### Extract ###
Hushpup - call brewing companies or bottling places they have tanks they cant use and will sell for cheap because they used but lightly, or craigslist


----------



## buddogmutt (Aug 31, 2011)

i was medicated..lol...math was off on that 1.(100wper ft...not sqft..my bad) ..the rest of the info is correct though....thats why agreed a 600w would be enough for a 4x4...and you gotta take into account the climate in his area...he's like me..95-101-102 is very common in our ares in the summer...im talkin 80 at midnight....3months of hot heat...


----------



## Sol (Aug 31, 2011)

707NewGenGrower said:
			
		

> Hushpup - call brewing companies or bottling places they have tanks they cant use and will sell for cheap because they used but lightly, or craigslist



  Since you seem to exp. with co2, what do you think of the yeast,sugar,baking soda method for a small small space? Or is it a waste of time? I mean besides the regulation issue, is it a waste of time besides that? I use a bubbler stopper at the top like the wine casks use to bleed off co2, but i'm not sure if its worth the aggrivation or should i also take your advice and get a tank and do it proper?  BTW i read the same info on heat tolerance with co2 and want to take advantage of that technique.


----------



## pcduck (Aug 31, 2011)

I am with THG, I do not understand your method of co2 enrichment.

Wouldn't turning on the exhaust fan just deplete the co2 that you just pumped in? If I was not gonna to monitor the rate of co2 usage I would at least give the co2 a change to get used by the plants before turning exhaust fans on. Just my $0.02


----------



## 707NewGenGrower (Aug 31, 2011)

solanero - waste of time in my opinion unless its a huge container, its not going to produce enough co2 to keep it at cponstant 1500-1800 ppm 
if u have a small space, get a sealed container, put whole in top, attach tubing, put on back of osc fan, and put dry ice in container. have to look up exact cubic feet 1 lb covers, but i always bought around 1/2-3/4 lb of dry ice per day

pcduck - if the fan is on the top of the tent it is only sucking hot air up, co2 is heavier than air so it stays on bottom of tent, at the rate its replacing the air its not fast enough to suck out the co2 the rate its going in


----------



## The Hemp Goddess (Sep 1, 2011)

Solanero said:
			
		

> Since you seem to exp. with co2, what do you think of the yeast,sugar,baking soda method for a small small space? Or is it a waste of time? I mean besides the regulation issue, is it a waste of time besides that? I use a bubbler stopper at the top like the wine casks use to bleed off co2, but i'm not sure if its worth the aggrivation or should i also take your advice and get a tank and do it proper?  BTW i read the same info on heat tolerance with co2 and want to take advantage of that technique.
### Data excerpts ###
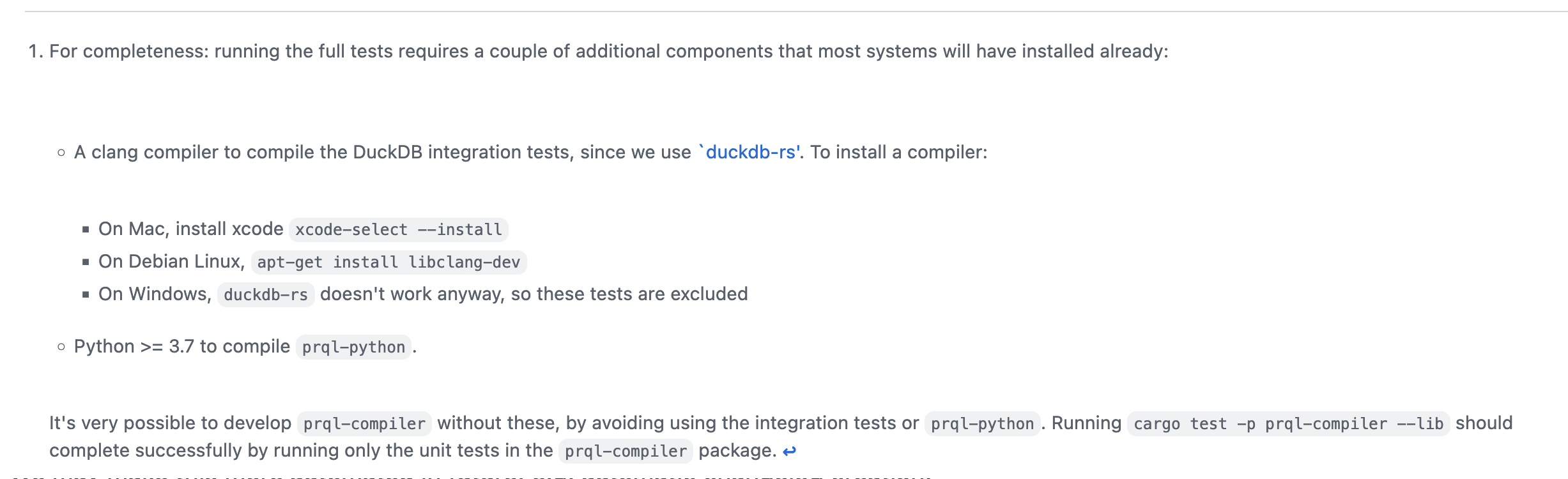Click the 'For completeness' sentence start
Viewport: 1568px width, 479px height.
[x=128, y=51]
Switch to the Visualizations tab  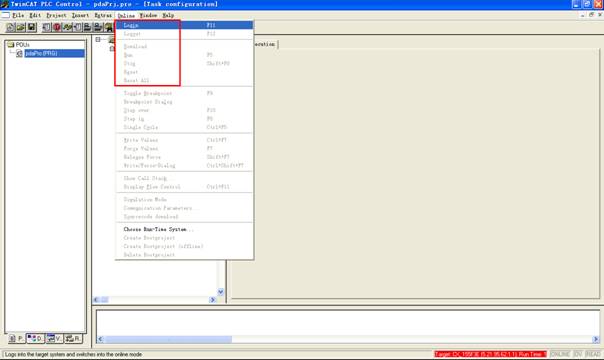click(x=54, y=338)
###
### Data excerpts ###
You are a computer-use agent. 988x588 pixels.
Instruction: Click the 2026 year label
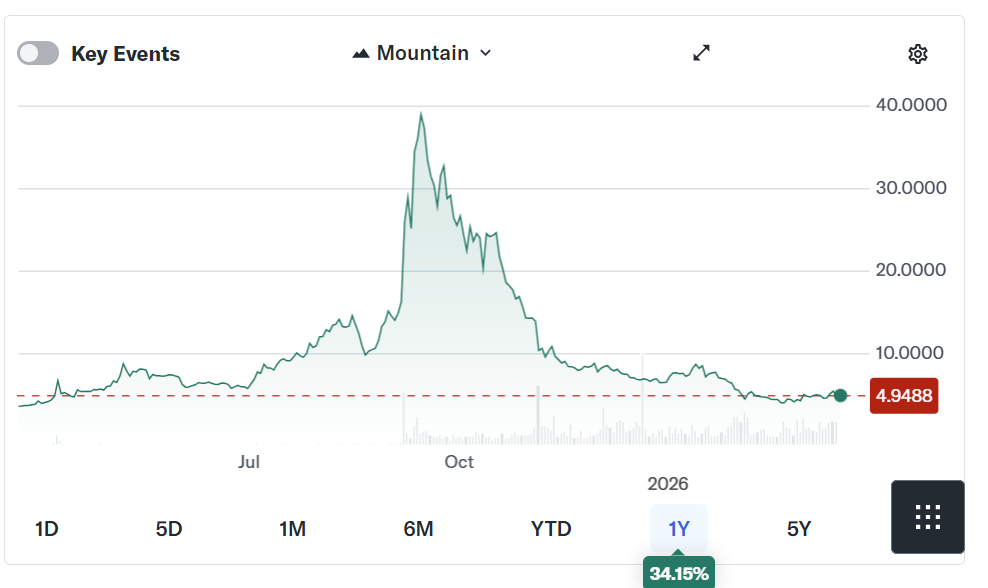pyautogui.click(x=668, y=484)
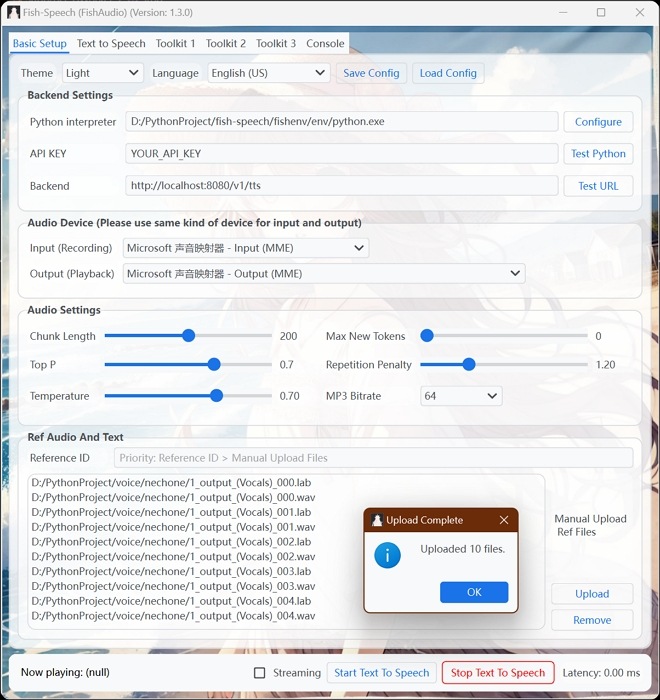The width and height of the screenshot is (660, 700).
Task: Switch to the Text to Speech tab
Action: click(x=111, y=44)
###
**List of tasks:**
1 – Using the lines that begin with "##" in the CO2 enrichment thread, list the usernames that head posts, in the order they appear.
2 – Continue the forum thread on CO2 enrichment, starting after the last line shown.
The items have no connection to the CO2 enrichment thread.

**Responses in order:**
1 –
buddogmutt
Sol
pcduck
707NewGenGrower
The Hemp Goddess

2 –
It is a waste of time, money, and energy.  You cannot get the CO2 levels high enough to really be of benefit.  If you cannot control and monitor your CO2, it is a waste.  IMO, in a small space, exchanging your air 3-4 times a minute gives you plenty of CO2.  Get your space really dialed in before attempting CO2 enhancement--there is a lot more to it than simply letting CO2 go in the room.  One of the things needed to take advantage of extra CO2 is enhanced lumens, an air tight space, coordinated exhaustm, etc, etc...


----------



## The Hemp Goddess (Sep 1, 2011)

707--I have to disagree with your analysis of how this is working--the air WILL get mixed by the action of the exhaust fan pulling and the CO2 does not stay on the bottom of the room.  And unless you are pushing over 200 cfm of CO2 into the room, it is being exhausted out....An HVAC person might be better at explaining things here....


----------



## 707NewGenGrower (Sep 1, 2011)

as i said this is what i have always done, and it has worked great
unless you have tried or even experiment with co2 its hard to make judgments about the results
i did NOT invent this method, it is a technique that has been perfected by many and i was taught it, disagree or agree im sharing experience


----------



## The Hemp Goddess (Sep 1, 2011)

Thanks, I appreciate you sharing.  I am kind of a science kind of gal--I kind of need to be able to work things out in my head....I'll continue to think on how this could work.


----------



## Locked (Sep 1, 2011)

Wasn't there a grower on here who was considering running Methane in their tent?   Wonder if they blew themselves up....


----------



## 707NewGenGrower (Sep 2, 2011)

so i looked more into the method called some friends that do it
its called "closed loop" method as opposed to "open loop"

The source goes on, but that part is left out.